→ **Required action**
The reply must reproduce each line below exactly.

*** Records provided ***

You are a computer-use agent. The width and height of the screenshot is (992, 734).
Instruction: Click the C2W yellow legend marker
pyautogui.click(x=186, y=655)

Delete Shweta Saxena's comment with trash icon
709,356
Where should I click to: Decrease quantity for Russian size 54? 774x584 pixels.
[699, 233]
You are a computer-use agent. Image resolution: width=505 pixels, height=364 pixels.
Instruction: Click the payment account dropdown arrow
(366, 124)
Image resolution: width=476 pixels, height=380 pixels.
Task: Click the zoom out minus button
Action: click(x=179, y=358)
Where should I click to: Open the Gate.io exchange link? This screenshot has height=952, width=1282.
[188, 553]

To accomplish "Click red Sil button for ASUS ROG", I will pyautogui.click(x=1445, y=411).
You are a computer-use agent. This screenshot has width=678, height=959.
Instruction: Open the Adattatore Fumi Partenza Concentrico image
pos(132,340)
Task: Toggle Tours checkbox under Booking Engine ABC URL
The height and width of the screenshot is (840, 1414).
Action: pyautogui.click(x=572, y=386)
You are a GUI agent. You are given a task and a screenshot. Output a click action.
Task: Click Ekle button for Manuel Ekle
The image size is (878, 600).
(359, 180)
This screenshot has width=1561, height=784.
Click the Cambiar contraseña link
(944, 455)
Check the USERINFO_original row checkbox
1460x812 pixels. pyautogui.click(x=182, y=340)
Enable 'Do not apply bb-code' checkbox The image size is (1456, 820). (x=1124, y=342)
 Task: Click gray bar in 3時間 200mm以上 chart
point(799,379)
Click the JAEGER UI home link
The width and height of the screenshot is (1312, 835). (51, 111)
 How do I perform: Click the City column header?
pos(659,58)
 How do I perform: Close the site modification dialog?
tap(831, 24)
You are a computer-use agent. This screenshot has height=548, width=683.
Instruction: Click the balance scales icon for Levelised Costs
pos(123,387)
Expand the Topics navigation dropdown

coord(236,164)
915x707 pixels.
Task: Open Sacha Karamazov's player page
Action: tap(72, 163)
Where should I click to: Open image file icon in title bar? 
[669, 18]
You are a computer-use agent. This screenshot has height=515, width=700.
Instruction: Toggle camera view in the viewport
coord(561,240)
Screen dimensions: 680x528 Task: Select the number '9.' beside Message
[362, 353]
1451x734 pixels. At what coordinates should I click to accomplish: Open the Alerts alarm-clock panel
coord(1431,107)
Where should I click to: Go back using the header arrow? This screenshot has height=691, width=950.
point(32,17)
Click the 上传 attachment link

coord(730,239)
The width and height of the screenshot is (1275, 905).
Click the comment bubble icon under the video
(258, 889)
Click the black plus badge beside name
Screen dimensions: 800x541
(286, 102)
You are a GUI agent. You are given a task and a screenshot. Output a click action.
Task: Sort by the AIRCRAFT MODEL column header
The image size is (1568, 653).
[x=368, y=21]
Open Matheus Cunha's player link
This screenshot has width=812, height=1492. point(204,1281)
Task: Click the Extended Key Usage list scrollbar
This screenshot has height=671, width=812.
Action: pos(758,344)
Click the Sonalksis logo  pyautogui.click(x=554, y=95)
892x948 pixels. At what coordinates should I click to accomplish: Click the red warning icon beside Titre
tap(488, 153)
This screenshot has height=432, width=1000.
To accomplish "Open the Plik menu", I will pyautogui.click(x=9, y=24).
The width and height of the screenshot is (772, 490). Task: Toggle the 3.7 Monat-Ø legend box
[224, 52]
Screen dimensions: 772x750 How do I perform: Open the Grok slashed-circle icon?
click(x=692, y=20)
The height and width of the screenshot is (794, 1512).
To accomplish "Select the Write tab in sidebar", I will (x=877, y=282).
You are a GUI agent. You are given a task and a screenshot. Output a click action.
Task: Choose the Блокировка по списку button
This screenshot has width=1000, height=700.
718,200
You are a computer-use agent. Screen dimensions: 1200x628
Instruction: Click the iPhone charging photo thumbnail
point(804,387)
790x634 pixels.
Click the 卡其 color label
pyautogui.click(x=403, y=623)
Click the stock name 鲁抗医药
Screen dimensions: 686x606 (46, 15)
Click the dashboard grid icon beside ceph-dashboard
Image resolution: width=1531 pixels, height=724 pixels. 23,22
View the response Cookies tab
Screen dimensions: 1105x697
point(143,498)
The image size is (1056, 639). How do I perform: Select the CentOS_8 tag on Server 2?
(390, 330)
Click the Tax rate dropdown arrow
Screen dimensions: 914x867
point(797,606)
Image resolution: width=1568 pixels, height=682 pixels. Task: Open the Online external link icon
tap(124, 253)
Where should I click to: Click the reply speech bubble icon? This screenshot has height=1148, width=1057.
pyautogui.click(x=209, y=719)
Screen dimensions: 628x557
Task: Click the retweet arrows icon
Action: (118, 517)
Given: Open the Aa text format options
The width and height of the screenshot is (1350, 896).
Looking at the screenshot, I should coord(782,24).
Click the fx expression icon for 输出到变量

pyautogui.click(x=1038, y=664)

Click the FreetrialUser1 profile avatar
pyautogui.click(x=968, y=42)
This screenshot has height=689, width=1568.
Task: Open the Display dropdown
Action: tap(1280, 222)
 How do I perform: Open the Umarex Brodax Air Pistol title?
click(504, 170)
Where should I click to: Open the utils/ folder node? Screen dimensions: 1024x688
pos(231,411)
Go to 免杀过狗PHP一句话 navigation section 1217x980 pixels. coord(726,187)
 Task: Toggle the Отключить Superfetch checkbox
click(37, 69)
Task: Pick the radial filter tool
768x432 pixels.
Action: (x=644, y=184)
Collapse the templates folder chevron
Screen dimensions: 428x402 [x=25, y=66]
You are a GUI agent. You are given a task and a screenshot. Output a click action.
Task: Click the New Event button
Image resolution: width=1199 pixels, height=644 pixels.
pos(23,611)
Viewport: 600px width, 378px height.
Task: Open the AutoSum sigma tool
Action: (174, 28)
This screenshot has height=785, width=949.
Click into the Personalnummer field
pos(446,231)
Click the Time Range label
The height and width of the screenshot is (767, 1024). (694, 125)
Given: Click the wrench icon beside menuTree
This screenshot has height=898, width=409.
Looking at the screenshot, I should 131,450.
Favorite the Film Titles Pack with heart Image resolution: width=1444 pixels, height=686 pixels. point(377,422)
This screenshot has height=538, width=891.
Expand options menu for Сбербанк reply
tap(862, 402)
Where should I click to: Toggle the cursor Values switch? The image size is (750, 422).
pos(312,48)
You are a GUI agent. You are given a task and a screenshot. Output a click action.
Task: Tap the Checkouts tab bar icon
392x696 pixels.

*** End of Records provided ***

→ **Final answer**
You are a computer-use agent. The width and height of the screenshot is (992, 734).
Instruction: Click the C2W yellow legend marker
pyautogui.click(x=186, y=655)

Delete Shweta Saxena's comment with trash icon
709,356
Where should I click to: Decrease quantity for Russian size 54? 774x584 pixels.
[699, 233]
You are a computer-use agent. Image resolution: width=505 pixels, height=364 pixels.
Instruction: Click the payment account dropdown arrow
(366, 124)
Image resolution: width=476 pixels, height=380 pixels.
Task: Click the zoom out minus button
Action: click(x=179, y=358)
Where should I click to: Open the Gate.io exchange link? This screenshot has height=952, width=1282.
[188, 553]

To accomplish "Click red Sil button for ASUS ROG", I will pyautogui.click(x=1445, y=411).
You are a computer-use agent. This screenshot has width=678, height=959.
Instruction: Open the Adattatore Fumi Partenza Concentrico image
pos(132,340)
Task: Toggle Tours checkbox under Booking Engine ABC URL
The height and width of the screenshot is (840, 1414).
Action: pyautogui.click(x=572, y=386)
You are a GUI agent. You are given a task and a screenshot. Output a click action.
Task: Click Ekle button for Manuel Ekle
The image size is (878, 600).
(359, 180)
This screenshot has width=1561, height=784.
Click the Cambiar contraseña link
(944, 455)
Check the USERINFO_original row checkbox
1460x812 pixels. pyautogui.click(x=182, y=340)
Enable 'Do not apply bb-code' checkbox The image size is (1456, 820). (x=1124, y=342)
 Task: Click gray bar in 3時間 200mm以上 chart
point(799,379)
Click the JAEGER UI home link
The width and height of the screenshot is (1312, 835). (51, 111)
 How do I perform: Click the City column header?
pos(659,58)
 How do I perform: Close the site modification dialog?
tap(831, 24)
You are a computer-use agent. This screenshot has height=548, width=683.
Instruction: Click the balance scales icon for Levelised Costs
pos(123,387)
Expand the Topics navigation dropdown

coord(236,164)
915x707 pixels.
Task: Open Sacha Karamazov's player page
Action: tap(72, 163)
Where should I click to: Open image file icon in title bar? 
[669, 18]
You are a computer-use agent. This screenshot has height=515, width=700.
Instruction: Toggle camera view in the viewport
coord(561,240)
Screen dimensions: 680x528 Task: Select the number '9.' beside Message
[362, 353]
1451x734 pixels. At what coordinates should I click to accomplish: Open the Alerts alarm-clock panel
coord(1431,107)
Where should I click to: Go back using the header arrow? This screenshot has height=691, width=950.
point(32,17)
Click the 上传 attachment link

coord(730,239)
The width and height of the screenshot is (1275, 905).
Click the comment bubble icon under the video
(258, 889)
Click the black plus badge beside name
Screen dimensions: 800x541
(286, 102)
You are a GUI agent. You are given a task and a screenshot. Output a click action.
Task: Sort by the AIRCRAFT MODEL column header
The image size is (1568, 653).
[x=368, y=21]
Open Matheus Cunha's player link
This screenshot has width=812, height=1492. point(204,1281)
Task: Click the Extended Key Usage list scrollbar
This screenshot has height=671, width=812.
Action: pos(758,344)
Click the Sonalksis logo  pyautogui.click(x=554, y=95)
892x948 pixels. At what coordinates should I click to accomplish: Click the red warning icon beside Titre
tap(488, 153)
This screenshot has height=432, width=1000.
To accomplish "Open the Plik menu", I will pyautogui.click(x=9, y=24).
The width and height of the screenshot is (772, 490). Task: Toggle the 3.7 Monat-Ø legend box
[224, 52]
Screen dimensions: 772x750 How do I perform: Open the Grok slashed-circle icon?
click(x=692, y=20)
The height and width of the screenshot is (794, 1512).
To accomplish "Select the Write tab in sidebar", I will (x=877, y=282).
You are a GUI agent. You are given a task and a screenshot. Output a click action.
Task: Choose the Блокировка по списку button
This screenshot has width=1000, height=700.
718,200
You are a computer-use agent. Screen dimensions: 1200x628
Instruction: Click the iPhone charging photo thumbnail
point(804,387)
790x634 pixels.
Click the 卡其 color label
pyautogui.click(x=403, y=623)
Click the stock name 鲁抗医药
Screen dimensions: 686x606 (46, 15)
Click the dashboard grid icon beside ceph-dashboard
Image resolution: width=1531 pixels, height=724 pixels. 23,22
View the response Cookies tab
Screen dimensions: 1105x697
point(143,498)
The image size is (1056, 639). How do I perform: Select the CentOS_8 tag on Server 2?
(390, 330)
Click the Tax rate dropdown arrow
Screen dimensions: 914x867
point(797,606)
Image resolution: width=1568 pixels, height=682 pixels. Task: Open the Online external link icon
tap(124, 253)
Where should I click to: Click the reply speech bubble icon? This screenshot has height=1148, width=1057.
pyautogui.click(x=209, y=719)
Screen dimensions: 628x557
Task: Click the retweet arrows icon
Action: (118, 517)
Given: Open the Aa text format options
The width and height of the screenshot is (1350, 896).
Looking at the screenshot, I should coord(782,24).
Click the fx expression icon for 输出到变量

pyautogui.click(x=1038, y=664)

Click the FreetrialUser1 profile avatar
pyautogui.click(x=968, y=42)
This screenshot has height=689, width=1568.
Task: Open the Display dropdown
Action: tap(1280, 222)
 How do I perform: Open the Umarex Brodax Air Pistol title?
click(504, 170)
Where should I click to: Open the utils/ folder node? Screen dimensions: 1024x688
pos(231,411)
Go to 免杀过狗PHP一句话 navigation section 1217x980 pixels. coord(726,187)
 Task: Toggle the Отключить Superfetch checkbox
click(37, 69)
Task: Pick the radial filter tool
768x432 pixels.
Action: (x=644, y=184)
Collapse the templates folder chevron
Screen dimensions: 428x402 [x=25, y=66]
You are a GUI agent. You are given a task and a screenshot. Output a click action.
Task: Click the New Event button
Image resolution: width=1199 pixels, height=644 pixels.
pos(23,611)
Viewport: 600px width, 378px height.
Task: Open the AutoSum sigma tool
Action: (174, 28)
This screenshot has height=785, width=949.
Click into the Personalnummer field
pos(446,231)
Click the Time Range label
The height and width of the screenshot is (767, 1024). (694, 125)
Given: Click the wrench icon beside menuTree
This screenshot has height=898, width=409.
Looking at the screenshot, I should 131,450.
Favorite the Film Titles Pack with heart Image resolution: width=1444 pixels, height=686 pixels. point(377,422)
This screenshot has height=538, width=891.
Expand options menu for Сбербанк reply
tap(862, 402)
Where should I click to: Toggle the cursor Values switch? The image size is (750, 422).
pos(312,48)
You are a GUI agent. You are given a task and a screenshot. Output a click action.
Task: Tap the Checkouts tab bar icon
392x696 pixels.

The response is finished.